What are they doing?

Josalyn, minutes before I hand the baton off to her for the final leg.

Adam being Adam.

And my leg was over.  Josalyn was off for the last leg.  2.63 miles to the finish line

Yay! Adam was cheering me on right before the exchange.

Josalyn takes off to finish off the race.

We finished the 61.9 miles in 8 hours 55 minutes and 30 seconds.  That’s a little under a 9 minute mile average.  Not super fast, but really good considering the course, little training, and no sleep.  I didn’t run the main climb or descent, but I was very happy with my ~8 minute mile average.  And it was blast.  But it wasn’t over.  There was a bbq-picnic kind of thing afterwards, and then a keg at the cabin.

We grabbed some food and some pretty good local Idaho beer.  Then Adam became a pirate.

Pirate Adam. Arrrrrrr!

Since we started so early, we finished early.  Especially since we passed almost all the teams that started with us or several time slots ahead of us.  We thought we’d wait for the other team to finish.

We ate more.  Had some more good beer.  And lemonade.  Some of us dozed off.  Then there was some half-assed attempts at throwing a frisbee.  Then we ate some more.  Dozed off again.  A little more beer.  Half a sausage…  And then the Pack O’ Whallops hit the finish line, in style.  With neck tattoos…  They finished in 7 hours and 48 minutes, not winning the entire field (too many high school and college xc running teams present for that), but they crushed the Corporate division.  We still don’t know what our place in the division was.

The Pack O' Whallops.

So we hung out some more.

Confucius say...

Josalyn with lemon wedges in her amber ale.

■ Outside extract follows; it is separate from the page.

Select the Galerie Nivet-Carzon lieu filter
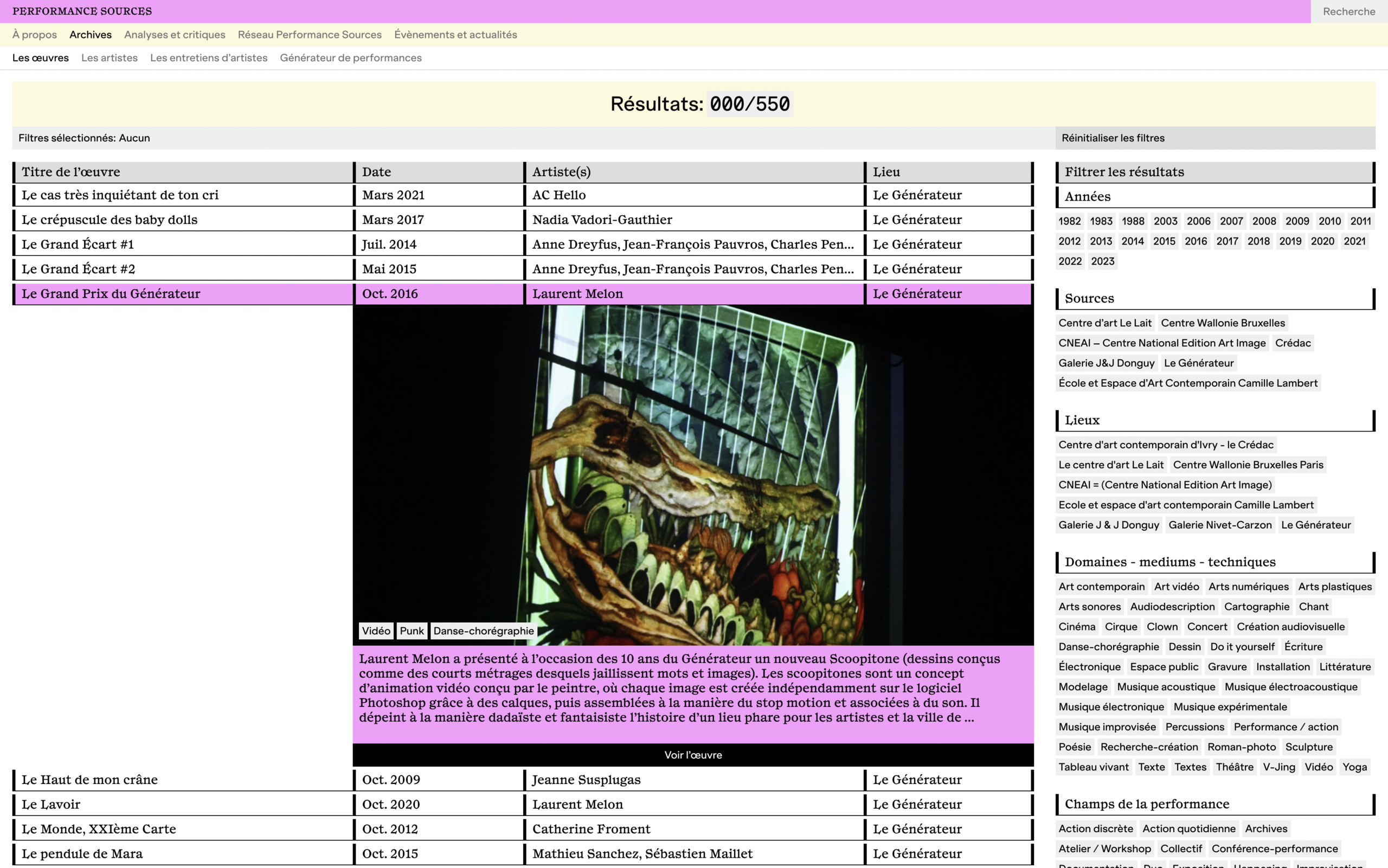The image size is (1388, 868). [x=1219, y=525]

Paul like his sauerkraut. Lots of it.

His better half is more reserved in the eating category.

And back at the cabin, there was more food, intermittent sleeping, and keg stands.

Betsy of Pack O' Whallops fame, with help from DA and Todd.

Josalyn, the responsible mom, wanted to do one, but wanted hold herself up without help. She's a personal trainer.

But she'll have to train more to hold herself up by herself. She sort of fell down.

Shenanigans continued, but since everyone was so beat, people started pealing off and falling asleep rather early.  Then we got up the next morning, ate breakfast, and embarked on the trip back to Salt Lake City.  Keeping the cruise control at just under 84 mph we made it home in the middle of the afternoon to pick up our dogs.  All in all, a great trip, a great race, and great people.  If you can scrounge up 6 half-assed runners or better I highly recommend signing up.